The great diversity and rivalry of religious practice in pre-modern Japan helped shape the range of events. It has been suggested that religious activists, such as priests and itinerant preachers, played a major role in fabricating the "amulet showers", and some suspects were even caught in the act by alert officers. Youth interested in celebrating parties, or in becoming spiritual leaders, were also suspected and in some cases convicted.

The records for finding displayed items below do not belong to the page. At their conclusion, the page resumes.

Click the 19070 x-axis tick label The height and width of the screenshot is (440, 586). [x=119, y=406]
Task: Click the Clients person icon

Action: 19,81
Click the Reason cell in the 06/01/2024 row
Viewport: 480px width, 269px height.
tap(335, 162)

Ee ja nai ka was not linked to any specific political platform, though it is often understood "as a form of political protest when other ways [were] blocked", in reaction to the crumbling Tokugawa shogunate. Disappointment regarding the lack of governing political leadership, disgust at Western and Christian foreigners, and other signs of social/political critique were frequently displayed. There is no evidence for any coordinated political setup or staging of ee ja nai ka, although this was also rumoured.

The movement spread across Japan, eventually descending to mob violence before coming to an end. The end of ee ja nai ka was concurrent with the beginning of the Meiji Restoration and the Western-style modernization of Japan.

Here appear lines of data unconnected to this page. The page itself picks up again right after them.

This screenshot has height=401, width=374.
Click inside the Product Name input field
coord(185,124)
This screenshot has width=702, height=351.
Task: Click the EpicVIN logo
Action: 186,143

A British translator, Ernest Mason Satow, recalled that he had seen:Crowds of people in holiday garb, dancing and singing "ii janai ka, ii janai ka" ...... houses decorated with rice cakes in all colours, oranges, little bags, straw and flowers. The dresses worn were chiefly red crape, a few blue and purple. Many of the dancers carried red lanterns on their heads.

==In popular culture==
- In 1981, Japanese director Shohei Imamura produced his film Eijanaika, which gives a deliberately historically incorrect interpretation of the events but nevertheless catches the unstable and tense atmosphere of the age. Imamura had previously helped write the 1957 Yuzo Kawashima film on the period Sun in the Last Days of the Shogunate. This era was also depicted in the 1969 Kihachi Okamoto-directed Toshirō Mifune film Red Lion, as well as in Ryoma Ansatsu, (1974, Kazuo Kuroki). The ee ja nai ka activities, hitherto unknown as part of Japanese history during the Bakumatsu, have in recent years been included and alluded to in mainstream historical productions, such as the NHK Taiga dramas Ryōmaden and Yae no Sakura.
- Like a Dragon: Ishin! - Appears in a series of sub stories within the game.
- Bakumatsu Kikansetsu Irohanihoheto - At the beginning of episode 8 of the anime, the story involves an incident of Ee Ja Nai Ka as part of the plot.
- The Japanese band Soul Flower Union uses the term "ee ja nai ka" as the title and refrain in the first song of their 1996 album, Electro ASYL-Bop.